= Description of the task =
Here are the records. Write out exactly the lines between the one holding "For every named" and the one holding "Becca (337, 475)", inclusive.

= Supplied material =
────────
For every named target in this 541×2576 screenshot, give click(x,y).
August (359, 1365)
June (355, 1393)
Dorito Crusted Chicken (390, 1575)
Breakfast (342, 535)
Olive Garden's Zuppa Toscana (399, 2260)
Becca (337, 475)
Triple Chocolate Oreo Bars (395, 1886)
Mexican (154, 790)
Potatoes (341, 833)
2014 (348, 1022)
────────
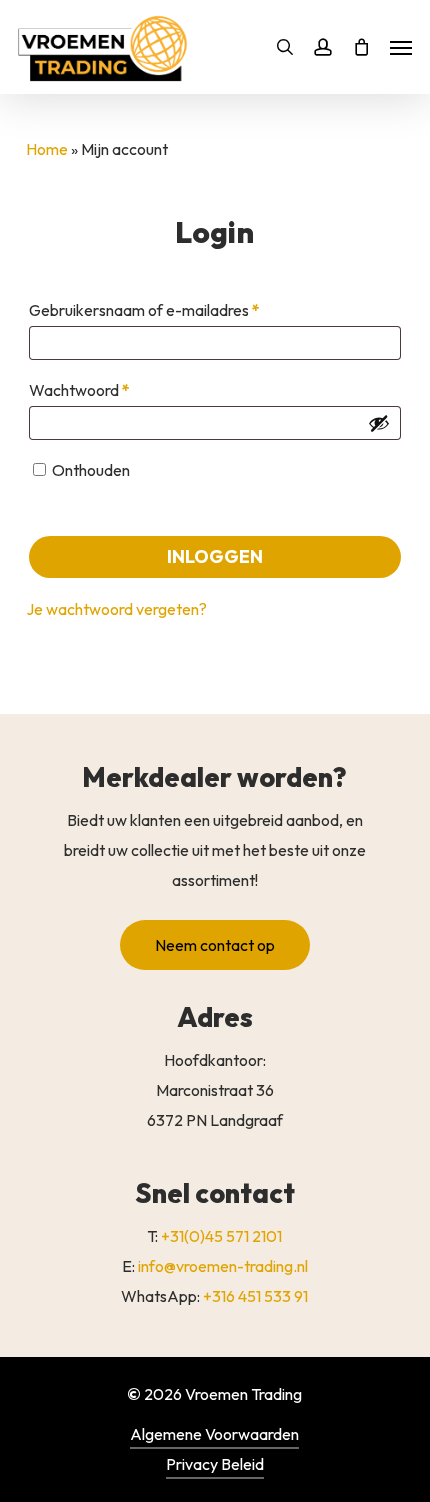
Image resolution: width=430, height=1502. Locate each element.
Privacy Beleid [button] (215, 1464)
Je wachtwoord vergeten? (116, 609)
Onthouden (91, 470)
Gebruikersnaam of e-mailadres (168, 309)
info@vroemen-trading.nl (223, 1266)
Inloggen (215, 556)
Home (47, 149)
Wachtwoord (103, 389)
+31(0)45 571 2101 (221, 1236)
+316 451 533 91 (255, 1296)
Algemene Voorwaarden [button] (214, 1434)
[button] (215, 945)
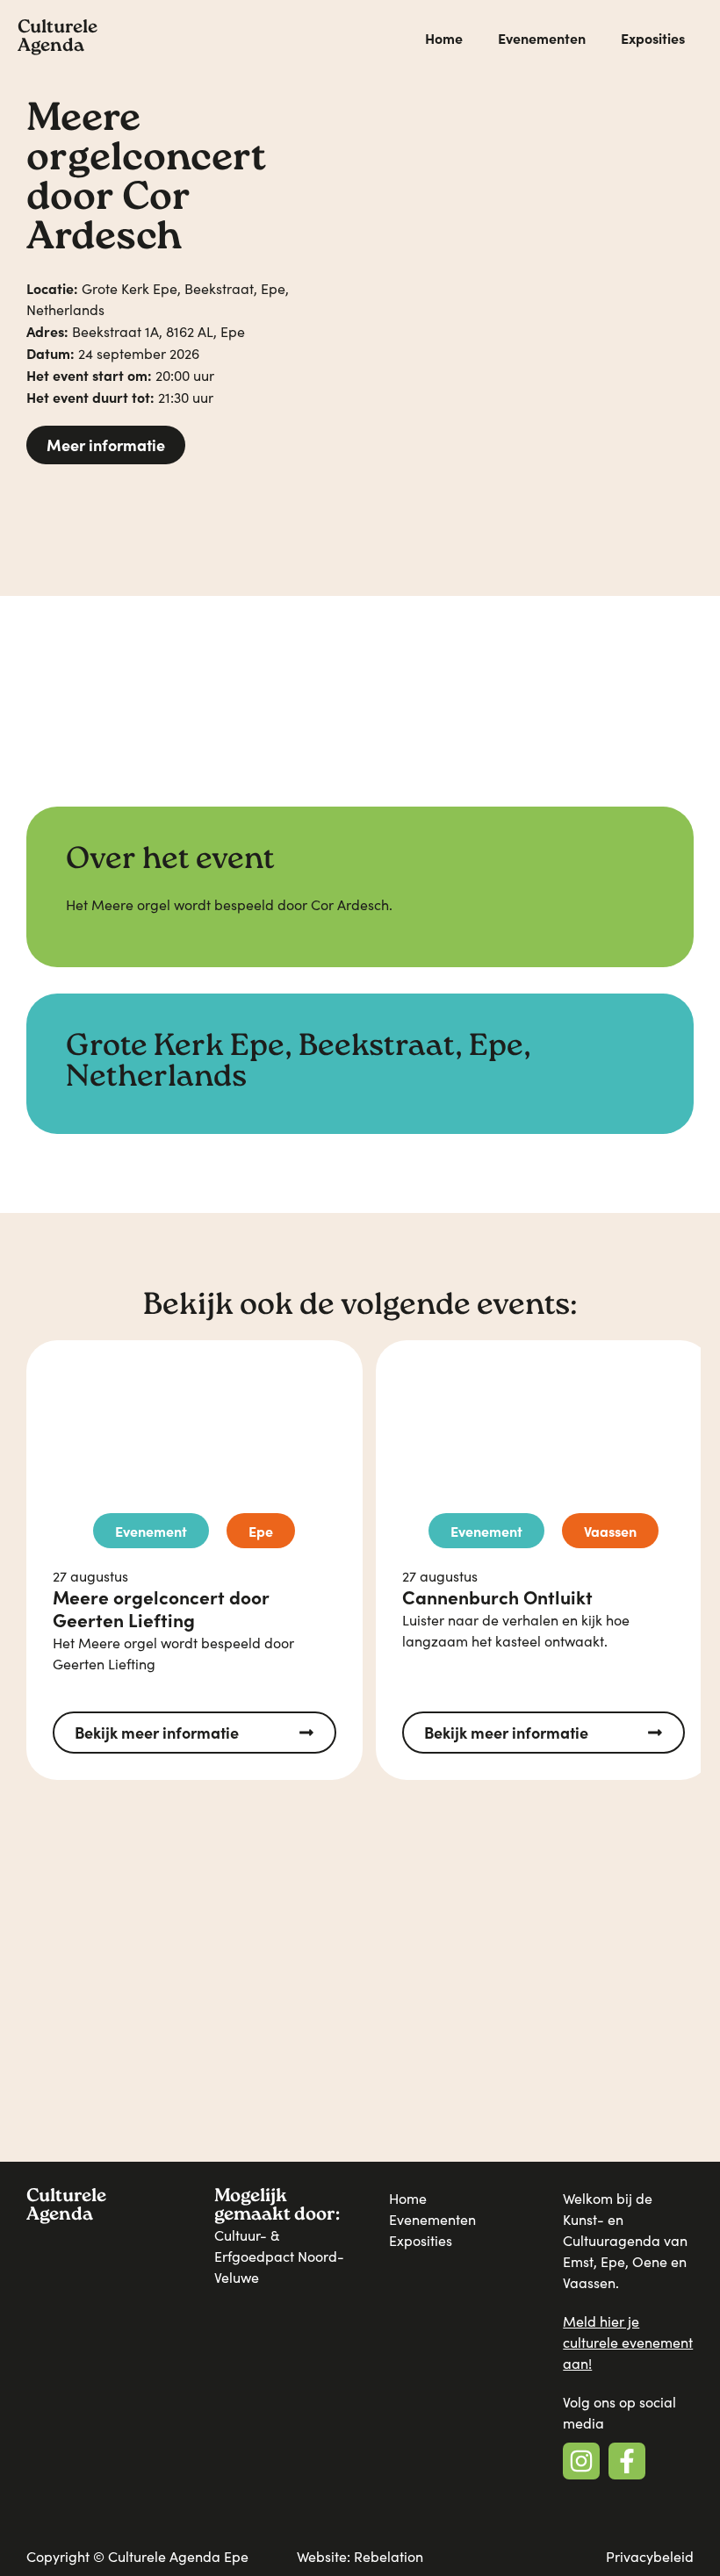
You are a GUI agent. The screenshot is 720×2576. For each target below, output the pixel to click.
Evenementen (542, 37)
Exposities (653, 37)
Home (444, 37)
────────
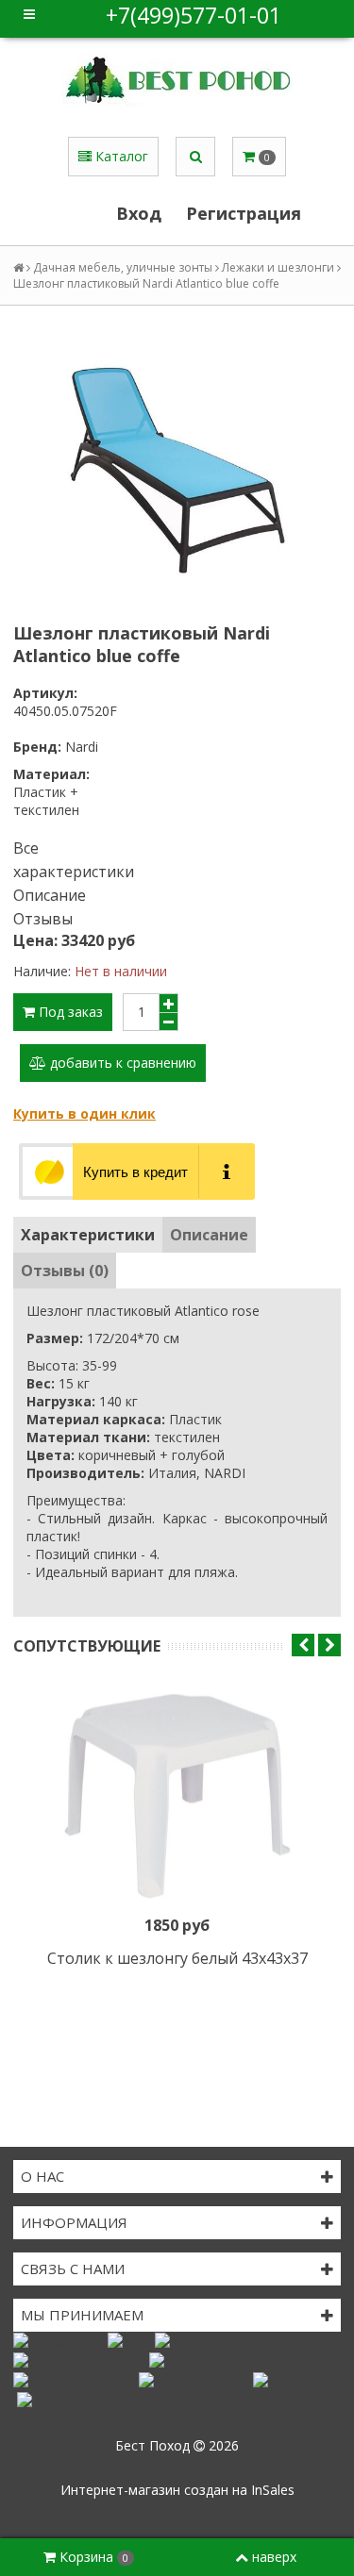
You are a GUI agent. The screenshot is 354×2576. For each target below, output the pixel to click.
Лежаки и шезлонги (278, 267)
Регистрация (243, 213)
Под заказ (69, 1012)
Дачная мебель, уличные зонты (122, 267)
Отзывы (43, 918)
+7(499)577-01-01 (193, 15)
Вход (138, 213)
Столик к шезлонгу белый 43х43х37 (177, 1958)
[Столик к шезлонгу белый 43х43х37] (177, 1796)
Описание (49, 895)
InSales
────────
= Written solution =
For every named target in this 541×2576 screenshot, give click(x,y).
August (359, 1365)
June (355, 1393)
Dorito Crusted Chicken (390, 1575)
Breakfast (342, 535)
Olive Garden's Zuppa Toscana (399, 2260)
Becca (337, 475)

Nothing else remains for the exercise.